25ms delay in WriteToPipeIn

Under certain yet not fully understood conditions the following can happen: (linux usbmon output)

ffff8b32769c3e40 1199806266 S Bo:2:004:2 -115 12304 = 292b4030 40000000 01c82b00 4b2d4030 40000000 02c82b00 4e344030 40
ffff8b32769c3e40 1199806370 C Bo:2:004:2 0 12304 >
ffff8b32769c3e40 1199806378 S Ci:2:004:0 s c0 c7 0000 0000 0020 32 <
ffff8b32769c3e40 1199806454 C Ci:2:004:0 0 32 = 10300000 10300000 01000000 00000000 00310000 00310000 09000000 00000000
ffff8b32769c3e40 1199831544 S Ci:2:004:0 s c0 c7 0000 0000 0020 32 <
ffff8b32769c3e40 1199831711 C Ci:2:004:0 0 32 = 10300000 10300000 03000000 00000000 00310000 00310000 09000000 00000000

you can see that there is a 25 msec delay between the first and second control transfer and that the 3rd word on the device response sees a change from 01000000 to 03000000.

If for some reasons these delays happen in a session, they happen often, but not for every bulk out transfer. Some of those packets are followed by a single control transfer and the 3rd word in the reply is always 03000000.

I kid you not: if the process is run under strace, then this delay never happens.

There may be a 25ms sleep somewhere in the frontpanel code base or in the cypress code base that does not belong there.

i’d really love to go back solving my own bugs and i am not sure i can come up with a workaround here.

The control transfer is a vendor specific request c0. since cypress reserves a0-af, i suspect this is an opalkelly specific request and i would love to know what it is all about.

thx for your time and attention.

the device in question is a xem7350-k410T, frontpanel version is 5.1.0 x64 ubuntu18.04.

The bug (?) also happens with frontpanel 4.5.0

It would be helpful if you could include the following:

  1. What you are doing. (FrontPanel API calls, etc)
  2. What you are expecting the results to be.
  3. What the results are and how they differ from your expectations.
  1. write to pipe in then read from pipe out, process the buffer. in a long running loop. that is all i am doing.

  2. i am expected there to be no occasional 25ms delay. it does not happen with every transfer, but it depresses my transfer rate to less than 10%. 25ms is a long time for a gigabit serial protocol.

  3. 25ms delay. i expect 1ms for all transfers

the program is working if i attach to the thread that handles the transfers with ptrace, without doing anything besides allowing the syscall to finish normally.

the delay is always 25ms, there is a control transfer being repeated. it’s always happening inside WriteToPipeIn. The control transfer is using the request type 0xc0. That should really be enough to diagnose the problem if you have access to the source code.

Since the delay is always 25ms, there just has to be an explicit delay of 25ms somewhere in the function, between those 2 ioctls that do the 0xc0 control transfer.

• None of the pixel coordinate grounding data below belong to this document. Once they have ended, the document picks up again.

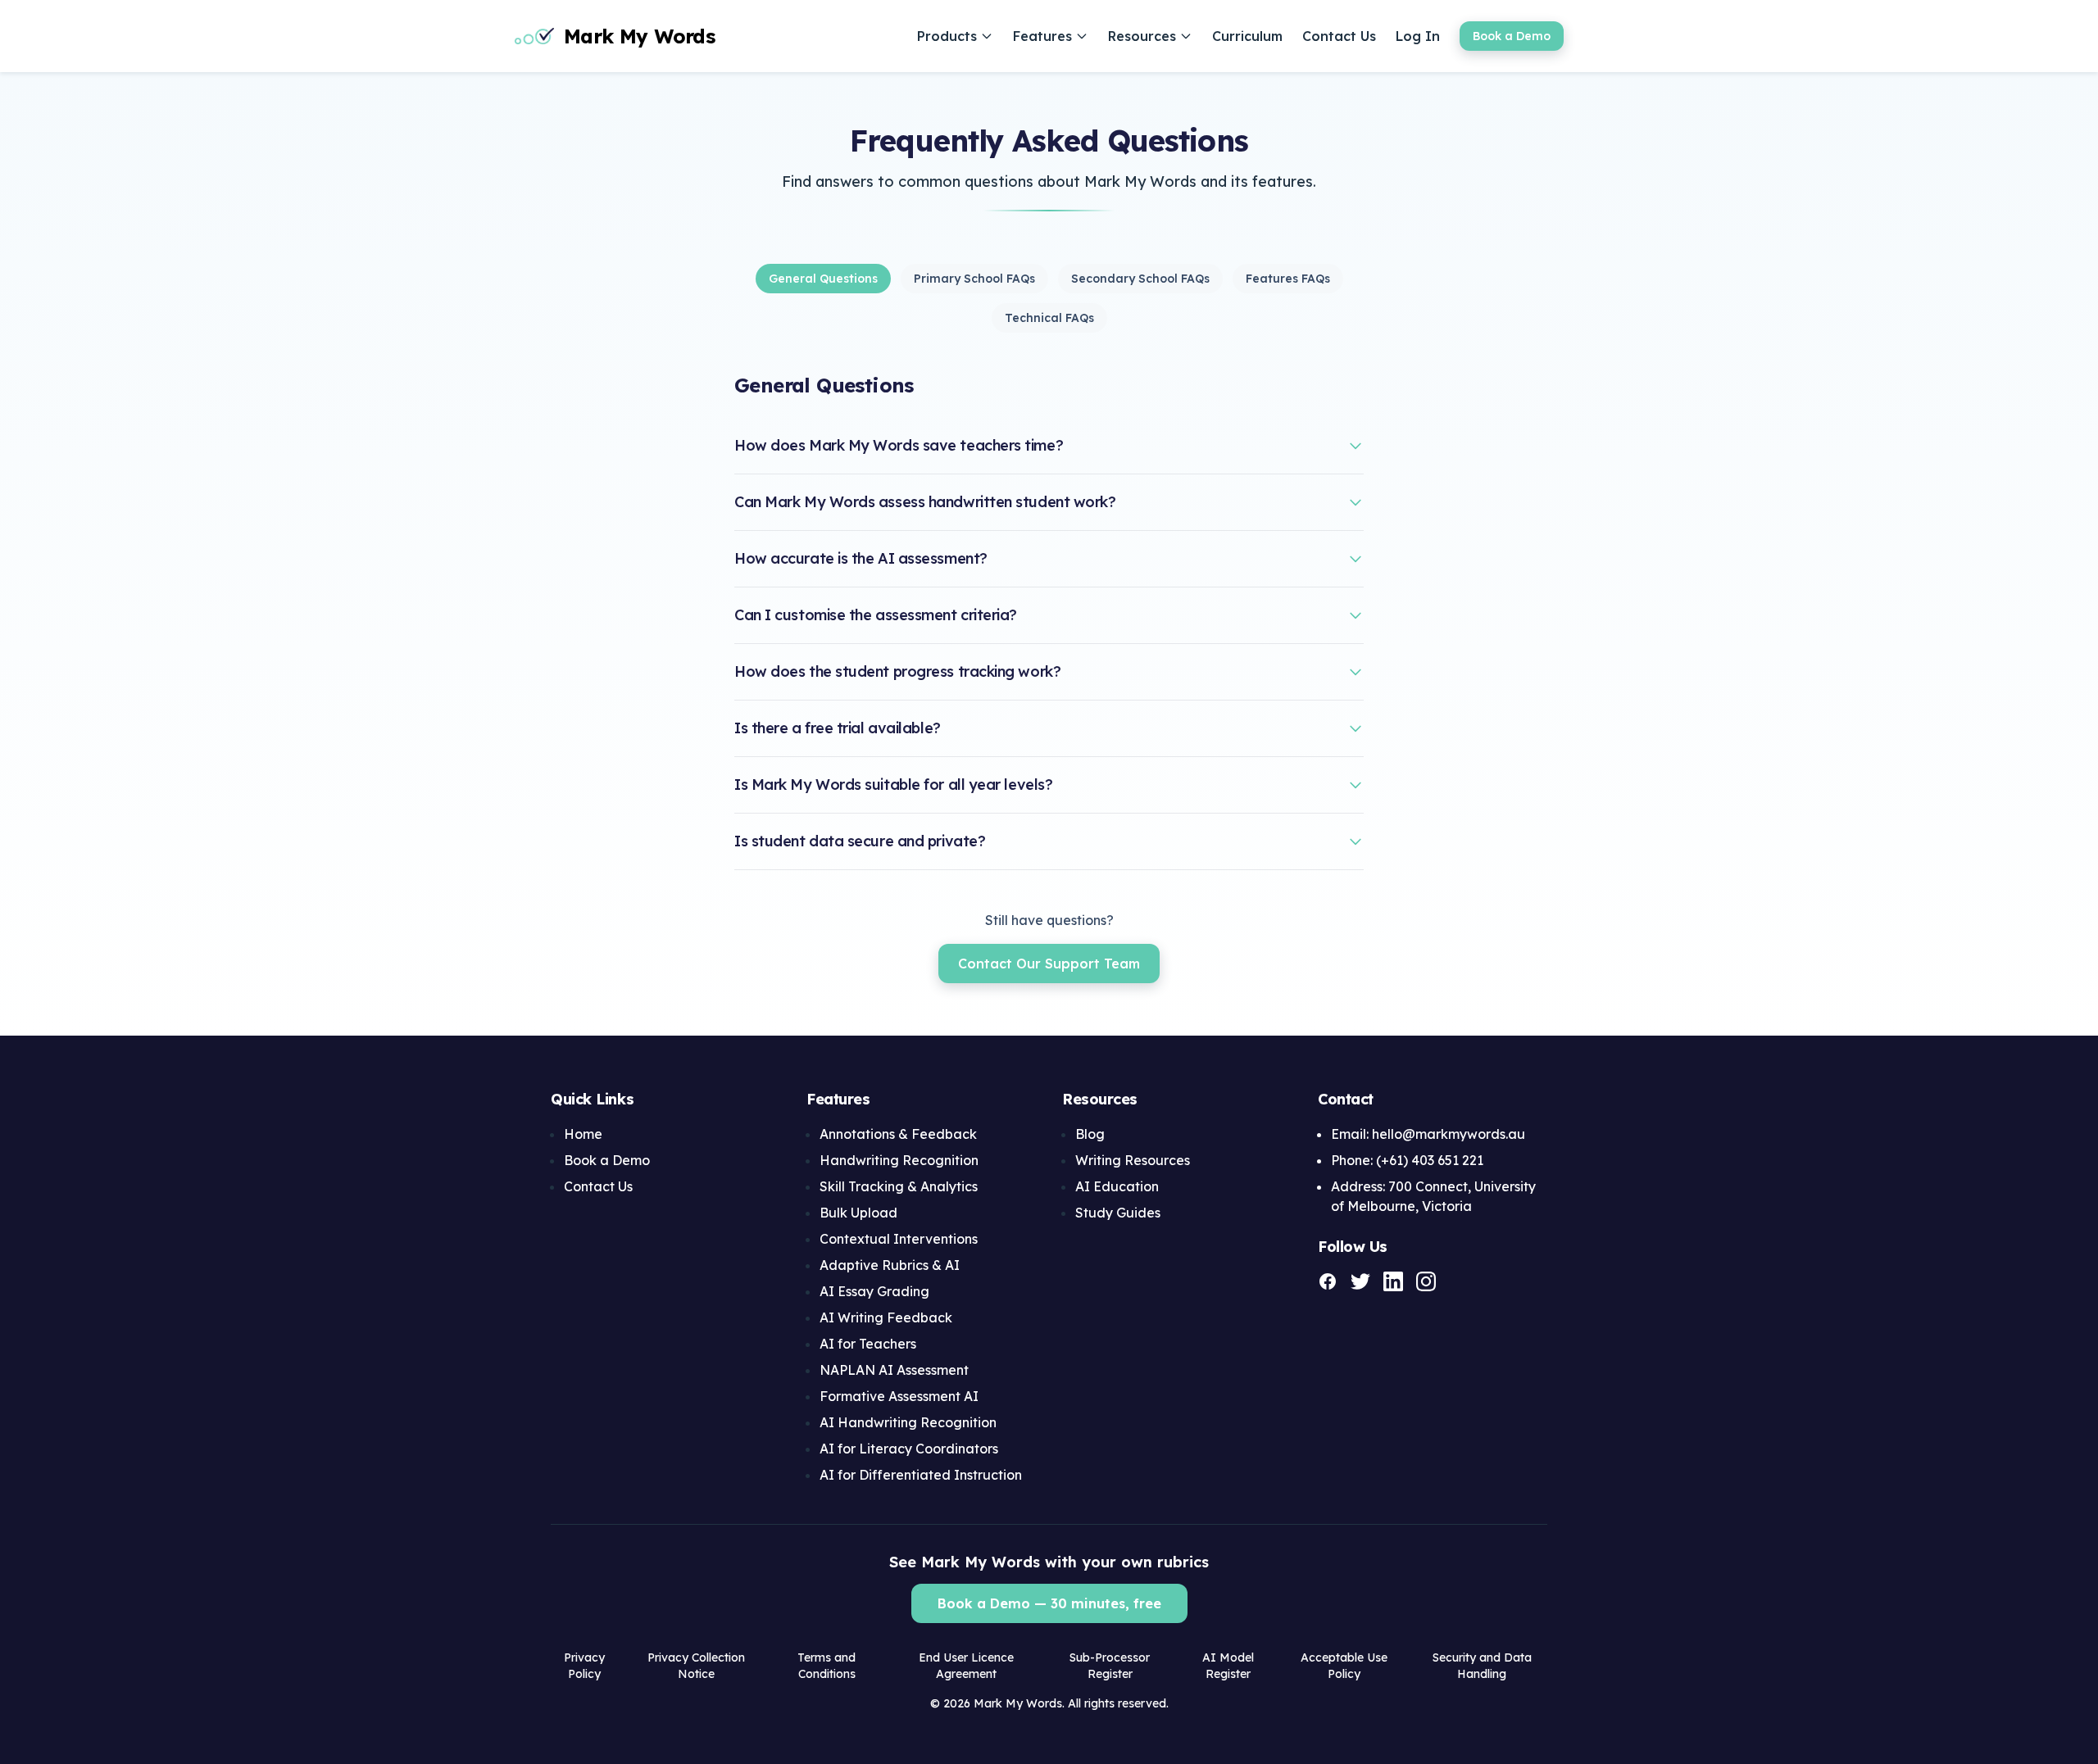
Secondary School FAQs (1140, 278)
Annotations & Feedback (898, 1134)
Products (947, 36)
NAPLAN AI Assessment (894, 1370)
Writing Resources (1132, 1160)
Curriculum (1247, 36)
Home (583, 1134)
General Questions (823, 278)
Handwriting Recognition (899, 1160)
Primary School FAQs (974, 278)
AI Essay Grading (874, 1291)
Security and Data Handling (1482, 1665)
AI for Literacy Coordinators (909, 1448)
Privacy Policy (584, 1665)
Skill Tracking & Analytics (899, 1186)
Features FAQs (1288, 278)
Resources (1142, 36)
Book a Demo (1512, 36)
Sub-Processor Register (1109, 1665)
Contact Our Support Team (1049, 963)
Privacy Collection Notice (696, 1665)
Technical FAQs (1049, 318)
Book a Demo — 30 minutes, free (1049, 1603)
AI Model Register (1228, 1665)
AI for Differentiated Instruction (921, 1475)
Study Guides (1117, 1212)
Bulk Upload (858, 1212)
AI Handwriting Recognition (908, 1422)
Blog (1090, 1134)
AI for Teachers (868, 1343)
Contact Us (1339, 36)
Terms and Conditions (826, 1665)
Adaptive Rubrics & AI (890, 1265)
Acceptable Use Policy (1344, 1665)
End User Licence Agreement (966, 1665)
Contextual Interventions (899, 1239)
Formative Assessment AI (899, 1396)
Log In (1418, 36)
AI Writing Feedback (886, 1317)
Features (1042, 36)
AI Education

Please see SetBTPipePollingInterval:
https://library.opalkelly.com/library/FrontPanelAPI/classokCFrontPanel.html#ab5441f0e58ebcee9b14d6a6e935207f1

yes, that’s it. thanks.

on the other hand, attaching to the process with ptrace increases my host->device bandwidth from 30mbyte/s (polling=1ms) to at least 40mbyte/s (polling setting does not matter).

It seems that the delay that ptrace introduces is hitting a sweet spot of not delaying the ack transfers too much, but also preventing any need for retransmission of ack transfers.

I think there would be an opportunity there to improve bandwidth by more than 20% with an adaptive timer that tries to guess when would be the best time to try and acknowledge a transfer (possibly taking into account transfer size) so as to avoid more polling. Or by simply allowing to set the polling interval to something less than 1ms. I think this limitation is an API flaw. bandwidth can be precious.

anyway, thanks for your help. i will try to use LD_LIBRARY_PATH overloading to fine-tune my ioctl timing to avoid ptrace cpu and context switching overhead.

The best way to achieve high bandwidth is with larger transfers. A well-designed system can easily achieve 350 MB/s or better depending on the host. This almost always requires use of DRAM as an elastic buffer.

1ms is an arbitrary limitation. 5MT happen on the bus in that time span.

a 100mhz clock can pull in 100000 32bit words from the USB chip in 1ms.

either you wait 1ms or you execute 10 polling requests. the bus is not being used for anything else.

of course you could never reach the kind of utilization that huge buffers make possible. But if there is 20% to be harvested, then it should be harvested.